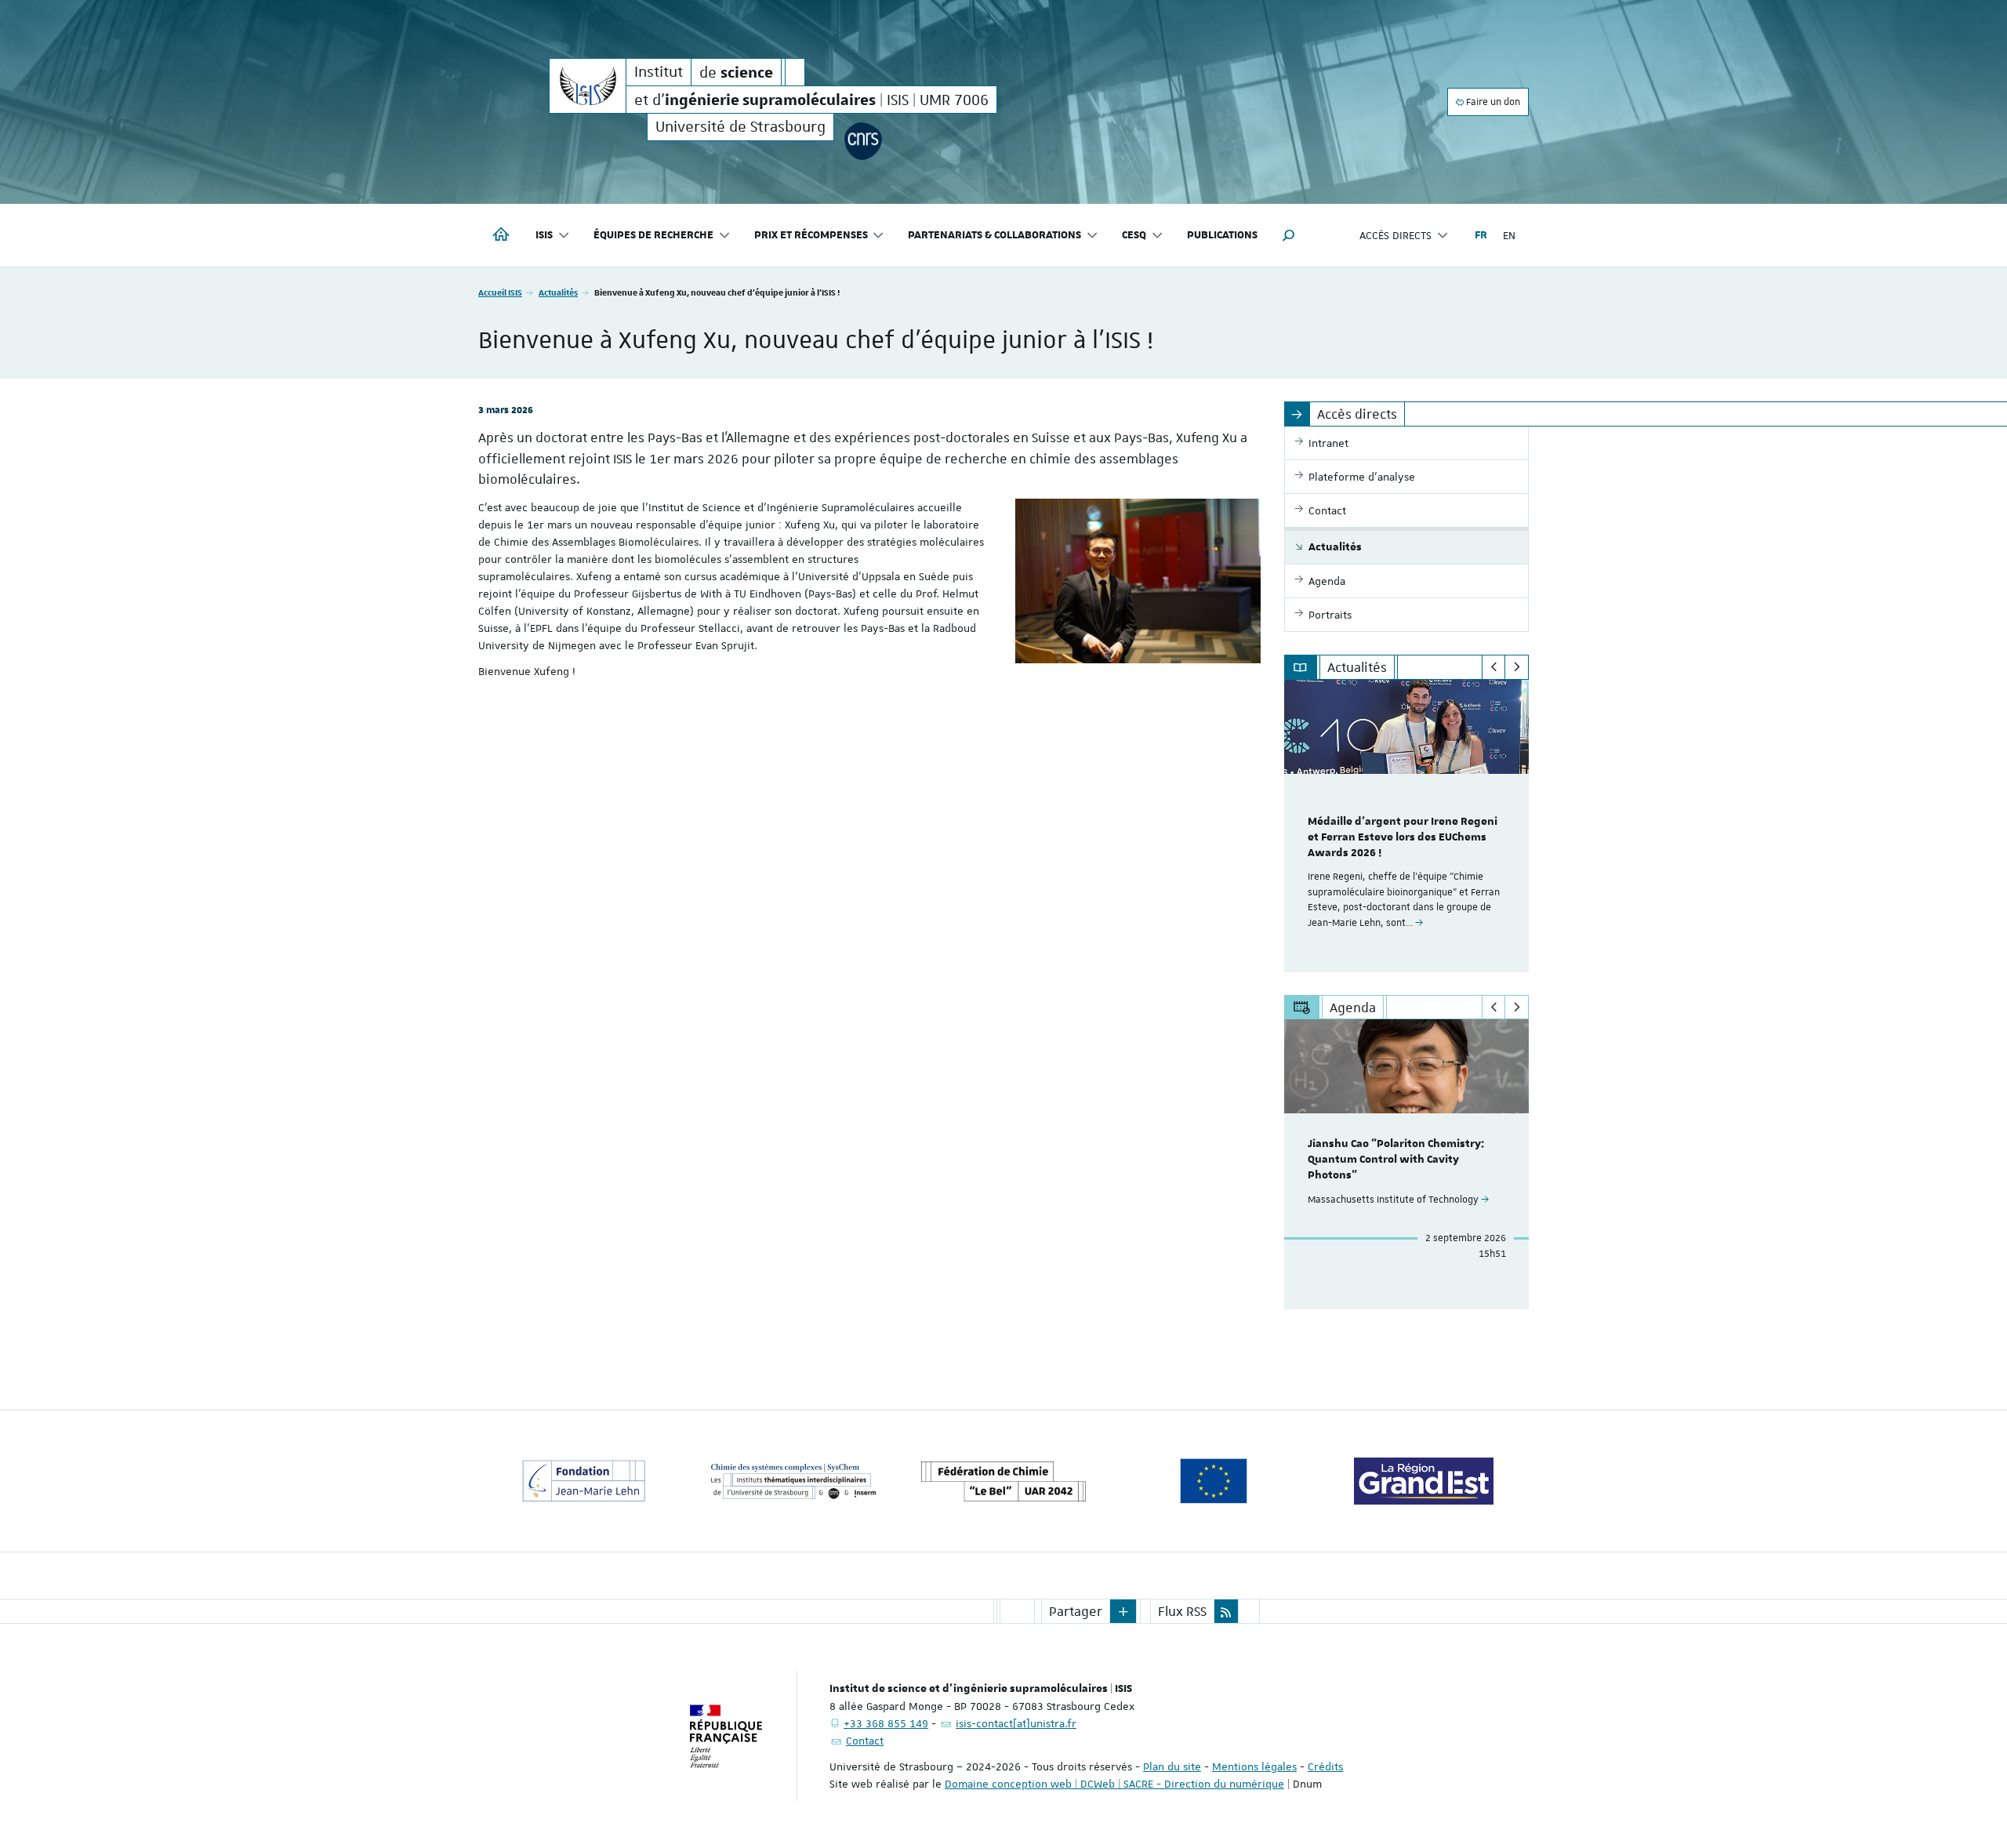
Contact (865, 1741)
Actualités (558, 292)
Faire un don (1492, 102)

--

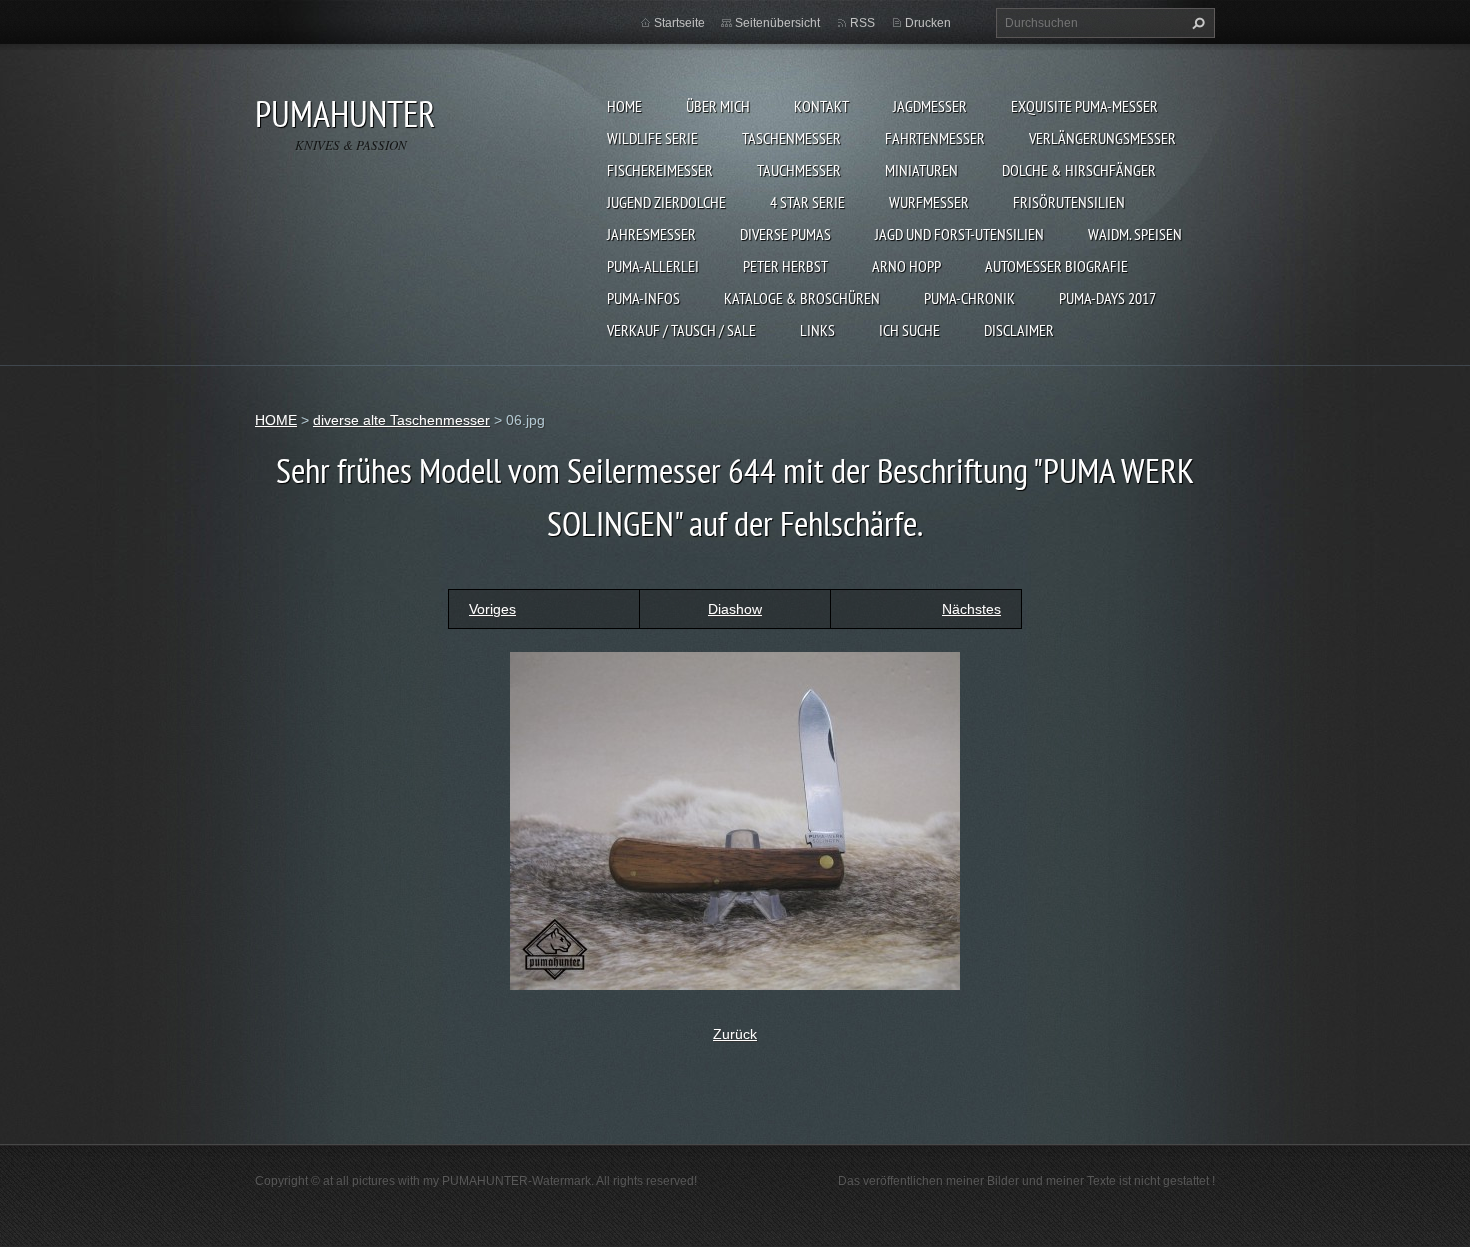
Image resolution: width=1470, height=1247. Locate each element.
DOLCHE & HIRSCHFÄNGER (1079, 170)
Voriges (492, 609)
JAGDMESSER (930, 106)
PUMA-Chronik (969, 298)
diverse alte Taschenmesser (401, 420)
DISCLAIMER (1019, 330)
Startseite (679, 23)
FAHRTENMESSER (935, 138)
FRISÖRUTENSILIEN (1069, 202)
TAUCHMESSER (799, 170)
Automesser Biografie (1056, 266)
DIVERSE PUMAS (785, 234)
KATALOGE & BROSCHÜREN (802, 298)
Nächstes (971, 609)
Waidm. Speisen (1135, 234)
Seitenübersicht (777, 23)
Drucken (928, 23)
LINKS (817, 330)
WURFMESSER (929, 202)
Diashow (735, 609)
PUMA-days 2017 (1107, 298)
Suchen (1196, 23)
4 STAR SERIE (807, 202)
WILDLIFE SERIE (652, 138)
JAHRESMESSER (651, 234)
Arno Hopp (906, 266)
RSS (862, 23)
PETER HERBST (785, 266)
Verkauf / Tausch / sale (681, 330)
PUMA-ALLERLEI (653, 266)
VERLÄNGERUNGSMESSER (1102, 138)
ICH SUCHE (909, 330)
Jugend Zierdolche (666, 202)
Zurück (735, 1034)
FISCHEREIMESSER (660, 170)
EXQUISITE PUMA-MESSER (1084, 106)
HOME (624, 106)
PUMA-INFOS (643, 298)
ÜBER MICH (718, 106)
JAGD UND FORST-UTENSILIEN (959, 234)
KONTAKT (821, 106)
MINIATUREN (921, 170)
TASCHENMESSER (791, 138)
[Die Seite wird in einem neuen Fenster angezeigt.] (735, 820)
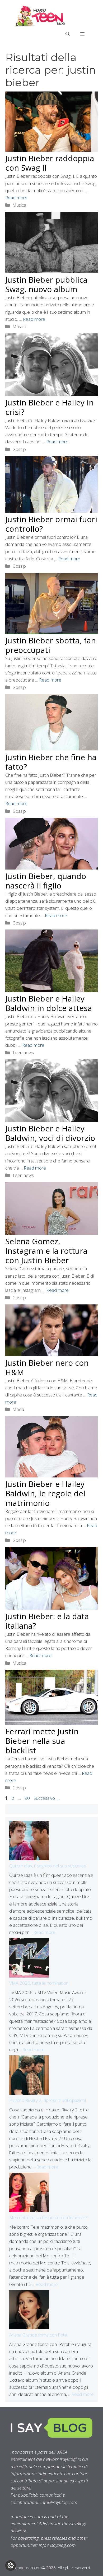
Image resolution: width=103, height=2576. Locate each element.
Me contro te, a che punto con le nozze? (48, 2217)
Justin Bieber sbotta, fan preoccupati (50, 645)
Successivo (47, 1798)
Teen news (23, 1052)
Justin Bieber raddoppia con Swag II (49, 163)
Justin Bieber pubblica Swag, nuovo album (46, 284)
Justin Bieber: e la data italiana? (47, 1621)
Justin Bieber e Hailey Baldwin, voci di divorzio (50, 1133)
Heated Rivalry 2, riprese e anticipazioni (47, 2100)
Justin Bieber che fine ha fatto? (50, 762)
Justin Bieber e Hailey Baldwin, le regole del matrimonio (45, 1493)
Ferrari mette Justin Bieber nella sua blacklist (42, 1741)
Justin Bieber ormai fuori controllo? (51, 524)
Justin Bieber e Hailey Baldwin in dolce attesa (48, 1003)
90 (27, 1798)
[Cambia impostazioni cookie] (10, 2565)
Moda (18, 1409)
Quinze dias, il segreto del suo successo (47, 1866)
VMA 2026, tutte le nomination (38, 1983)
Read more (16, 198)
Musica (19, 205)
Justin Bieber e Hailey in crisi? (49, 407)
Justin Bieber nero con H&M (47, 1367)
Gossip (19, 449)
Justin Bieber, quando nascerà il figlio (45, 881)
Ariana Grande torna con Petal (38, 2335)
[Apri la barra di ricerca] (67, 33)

==

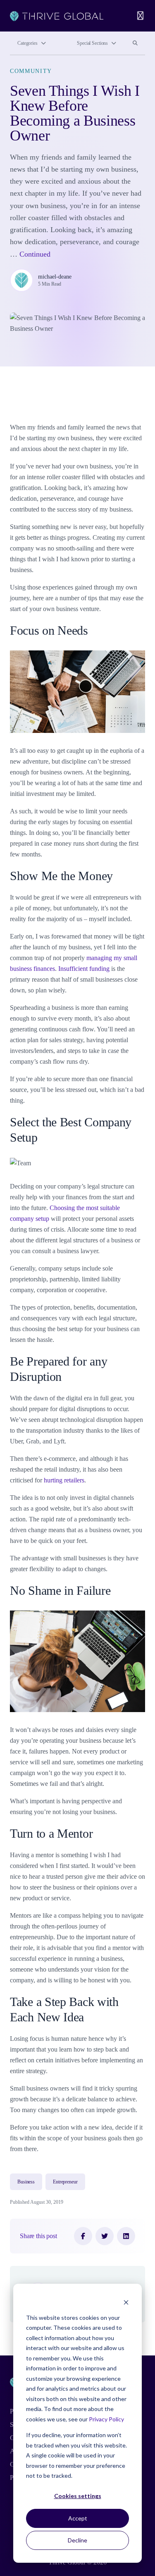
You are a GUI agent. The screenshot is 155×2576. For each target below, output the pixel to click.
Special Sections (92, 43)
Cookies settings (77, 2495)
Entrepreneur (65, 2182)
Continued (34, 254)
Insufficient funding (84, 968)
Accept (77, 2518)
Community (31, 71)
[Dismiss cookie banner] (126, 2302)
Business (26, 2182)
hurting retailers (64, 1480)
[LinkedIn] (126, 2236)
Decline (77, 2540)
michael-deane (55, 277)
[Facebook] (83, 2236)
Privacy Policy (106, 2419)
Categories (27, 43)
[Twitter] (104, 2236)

**WHAT THE TASK REQUIRES**
Once the line with "PUMA-ALLERLEI (653, 266)" is found in the records above, print exactly that line and every line after it through the line with "ÜBER MICH (718, 106)".

**RESPONSE**
PUMA-ALLERLEI (653, 266)
VERLÄNGERUNGSMESSER (1102, 138)
ICH SUCHE (909, 330)
Jugend Zierdolche (666, 202)
Zurück (735, 1034)
FISCHEREIMESSER (660, 170)
EXQUISITE PUMA-MESSER (1084, 106)
HOME (624, 106)
PUMA-INFOS (643, 298)
ÜBER MICH (718, 106)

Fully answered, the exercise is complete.